La madre ingresó al CAVR en 2019, luego de ser hallada en vía pública en estado de deshidratación y con alteraciones óseas derivadas de condiciones adversas. El padre llegó en 2022 mediante entrega voluntaria, con una lesión leve en la cola. Ambos casos reflejan las consecuencias directas de la pérdida de hábitat y del tráfico ilegal de fauna silvestre.
Gracias a estudios genéticos, se confirmó que ambos individuos pertenecían a la misma especie, lo que permitió iniciar un proceso de agrupación progresiva, cuidadosamente monitoreado bajo estrictos criterios técnicos y de bienestar animal. En mayo de 2025, esta pareja conformada en el CAVR dio a luz una cría hembra, que ha crecido sana, fuerte y completamente apta para conocer su nuevo hogar, acompañada de sus padres.
“Después del seguimiento y constantes evaluaciones se pudo liberar esta familia de martejas. Estos animales están en libertad y disfrutando de los espacios naturales”, señaló Alejandro Vásquez Campuzano, subdirector ambiental del Área Metropolitana del Valle de Aburrá.
La marteja es una especie catalogada como vulnerable por la Unión Internacional para la Conservación de la Naturaleza (UICN), principalmente debido a la deforestación y al tráfico ilegal.

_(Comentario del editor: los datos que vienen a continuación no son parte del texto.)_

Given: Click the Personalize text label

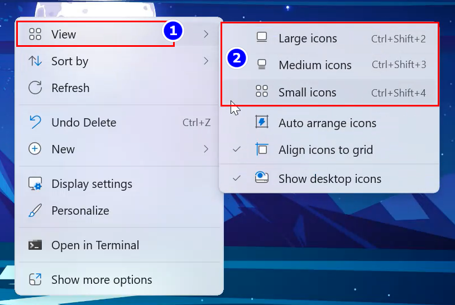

Desde 2024 hasta la fecha, el CAVR ha recibido 13 martejas, en su mayoría víctimas de este delito ambiental, lo que evidencia una amenaza constante para la supervivencia de la especie.
En articulación con Cornare, esta familia de martejas fue liberada en una reserva natural del Oriente antioqueño, un entorno adecuado que garantiza las condiciones necesarias para su adaptación y permanencia en libertad. Esta liberación representa el resultado de años de cuidado, seguimiento y trabajo técnico especializado por parte del equipo del CAVR, comprometido con procesos que priorizan la vida, el bienestar y la conservación.

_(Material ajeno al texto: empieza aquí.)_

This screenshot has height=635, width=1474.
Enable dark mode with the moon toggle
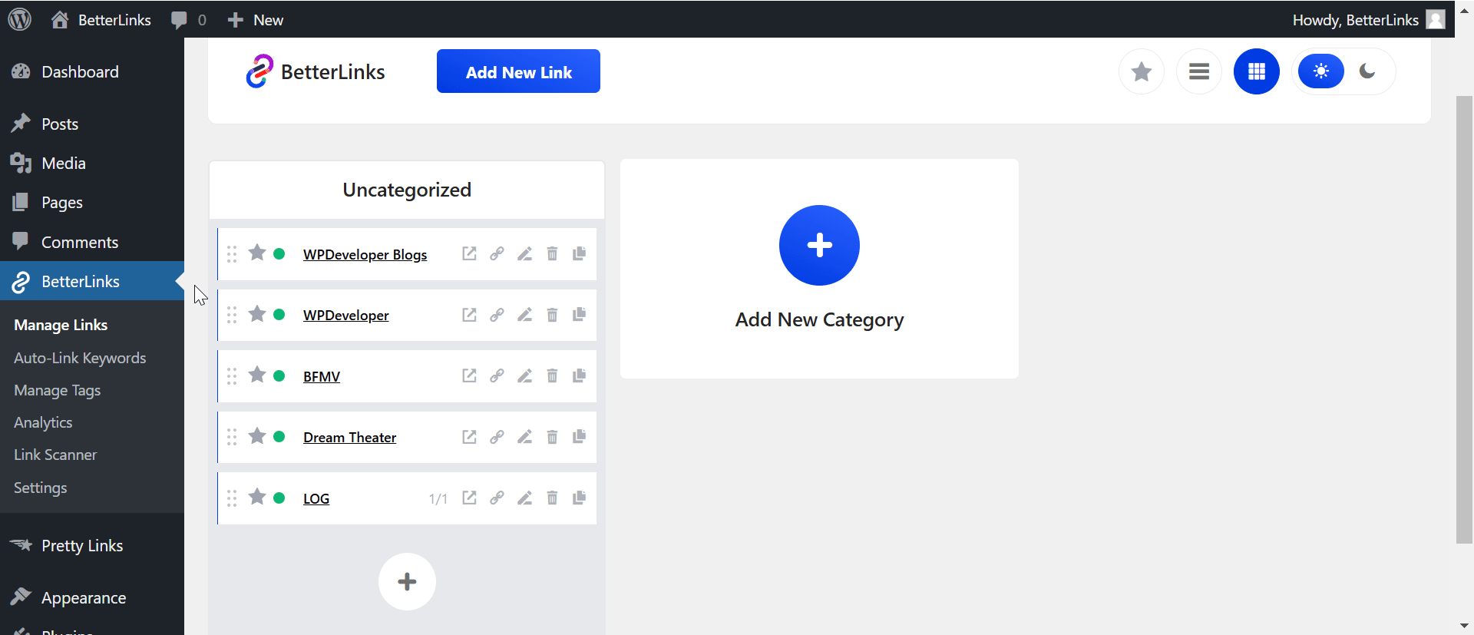pos(1368,71)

“Este grupo de animales proviene del tráfico ilegal, fueron sometidos a cautiverio y acaban de terminar un proceso largo y complejo de rehabilitación. La liberación la hicimos en la cuenca media del río Claro”, indicó David Echeverry López, jefe de la Oficina de Gestión de la Biodiversidad, Áreas Protegidas y Servicios Ecosistémicos de Cornare.

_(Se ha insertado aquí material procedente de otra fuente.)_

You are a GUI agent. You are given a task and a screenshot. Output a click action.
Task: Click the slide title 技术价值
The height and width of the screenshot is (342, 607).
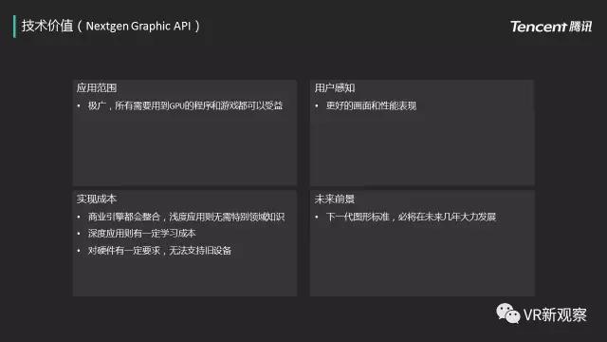click(47, 26)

De manera complementaria, también se llevó a cabo la liberación de un grupo de titíes grises, otra especie vulnerable. Estos individuos fueron remitidos previamente a Corpocaldas para completar su proceso de rehabilitación y posteriormente ser reintroducidos a su hábitat mediante una estrategia de reintegración blanda, que les permite adaptarse de forma gradual al entorno natural y aumentar sus probabilidades de supervivencia.
Entre 2024 y 2025, el CAVR ha recuperado 18 titíes grises, la mayoría por emergencias asociadas a acciones humanas y otros por tenencia ilegal, una práctica que rompe el equilibrio ecológico y condena a estas especies.